Arduino is the fastest path from idea to blinking LED. Today you'll get the IDE running, understand the sketch structure, and write your first program.
Download the Arduino IDE 2 from arduino.cc. Install it. Connect your Arduino Uno or Nano via USB. In Tools → Board, select 'Arduino Uno'. In Tools → Port, select the COM port (Windows) or /dev/cu.usbmodem... (macOS) or /dev/ttyACM0 (Linux). If Linux shows permission errors: sudo usermod -aG dialout $USER then log out and back in.
Every Arduino sketch has two functions. setup() runs once at power-on — initialize pins, serial port, and libraries here. loop() runs forever after setup — this is where your main logic lives. There is no main() — the Arduino framework wraps everything. The built-in LED is on pin 13 (constant LED_BUILTIN). pinMode(pin, OUTPUT) configures a pin. digitalWrite(pin, HIGH) sets it to 5V.
Serial.begin(9600) in setup() opens a UART connection at 9600 baud. Serial.println(value) sends a line. Open the Serial Monitor (Ctrl+Shift+M) — it shows live output from the Arduino. This is your primary debugging tool. Use Serial.print() without newline for inline values, Serial.println() to add a newline.

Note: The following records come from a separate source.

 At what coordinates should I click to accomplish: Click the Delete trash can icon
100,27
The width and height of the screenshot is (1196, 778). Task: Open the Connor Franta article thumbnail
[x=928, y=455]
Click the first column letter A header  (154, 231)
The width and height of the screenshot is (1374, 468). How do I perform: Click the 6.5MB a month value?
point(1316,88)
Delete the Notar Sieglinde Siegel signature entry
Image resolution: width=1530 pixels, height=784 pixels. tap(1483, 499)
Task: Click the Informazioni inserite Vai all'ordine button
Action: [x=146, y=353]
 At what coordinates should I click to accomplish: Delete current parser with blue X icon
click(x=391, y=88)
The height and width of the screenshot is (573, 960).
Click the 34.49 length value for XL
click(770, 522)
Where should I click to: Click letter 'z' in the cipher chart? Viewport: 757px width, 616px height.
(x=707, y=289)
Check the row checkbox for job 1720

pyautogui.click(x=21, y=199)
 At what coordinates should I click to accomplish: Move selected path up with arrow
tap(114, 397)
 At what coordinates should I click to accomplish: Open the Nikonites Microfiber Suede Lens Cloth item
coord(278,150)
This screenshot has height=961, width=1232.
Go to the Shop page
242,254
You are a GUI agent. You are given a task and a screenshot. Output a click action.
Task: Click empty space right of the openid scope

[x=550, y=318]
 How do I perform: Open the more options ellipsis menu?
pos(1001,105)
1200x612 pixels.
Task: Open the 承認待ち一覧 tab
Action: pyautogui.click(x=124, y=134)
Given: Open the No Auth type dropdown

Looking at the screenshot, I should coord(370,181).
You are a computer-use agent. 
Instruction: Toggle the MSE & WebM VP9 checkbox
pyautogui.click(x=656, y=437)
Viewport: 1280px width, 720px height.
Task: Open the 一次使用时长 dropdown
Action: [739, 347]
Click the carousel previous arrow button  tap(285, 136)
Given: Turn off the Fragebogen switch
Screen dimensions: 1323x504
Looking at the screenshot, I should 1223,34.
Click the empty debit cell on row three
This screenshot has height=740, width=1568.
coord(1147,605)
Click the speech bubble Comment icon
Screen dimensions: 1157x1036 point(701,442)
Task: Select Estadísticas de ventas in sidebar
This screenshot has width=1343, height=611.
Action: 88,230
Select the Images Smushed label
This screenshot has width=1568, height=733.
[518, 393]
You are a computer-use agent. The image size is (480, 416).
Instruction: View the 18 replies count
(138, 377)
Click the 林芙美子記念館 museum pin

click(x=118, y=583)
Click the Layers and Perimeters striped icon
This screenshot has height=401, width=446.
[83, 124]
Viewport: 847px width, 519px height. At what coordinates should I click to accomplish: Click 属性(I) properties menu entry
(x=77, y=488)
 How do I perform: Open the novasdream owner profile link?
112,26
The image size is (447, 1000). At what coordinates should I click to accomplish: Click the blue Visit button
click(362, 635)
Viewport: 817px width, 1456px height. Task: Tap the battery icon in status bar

// Arduino Blink with Serial feedback
// Upload to Arduino Uno/Nano via Arduino IDE
const int LED_PIN = LED_BUILTIN; // Pin 13
const int BLINK_INTERVAL = 500; // milliseconds
void setup() {
Serial.begin(9600);
pinMode(LED_PIN, OUTPUT);
Serial.println("Arduino started. Blinking LED...");
}
void loop() {
digitalWrite(LED_PIN, HIGH);
Serial.println("LED ON");
delay(BLINK_INTERVAL);
digitalWrite(LED_PIN, LOW);
Serial.println("LED OFF");
delay(BLINK_INTERVAL);
}
// ── Non-blocking blink (better practice) ────────────
// Use millis() instead of delay() so other code can run
unsigned long lastToggle = 0;
bool ledState = false;
void loop_nonblocking() {
unsigned long now = millis();
if (now - lastToggle >= BLINK_INTERVAL) {
lastToggle = now;
ledState = !ledState;
digitalWrite(LED_PIN, ledState ? HIGH : LOW);
Serial.print("LED: ");
Serial.println(ledState ? "ON" : "OFF");
}
// Other code here runs every iteration without blocking
}
delay() in real projects — it blocks everything. Use millis() to track elapsed time and take action when enough time has passed. This lets the same loop handle multiple timers simultaneously.Implement a Morse code transmitter. Define a string message (e.g., 'SOS'). Encode dots (250ms on, 250ms off) and dashes (750ms on, 250ms off) with 500ms gap between letters. Use only millis() — no delay(). Print each symbol to Serial as it transmits.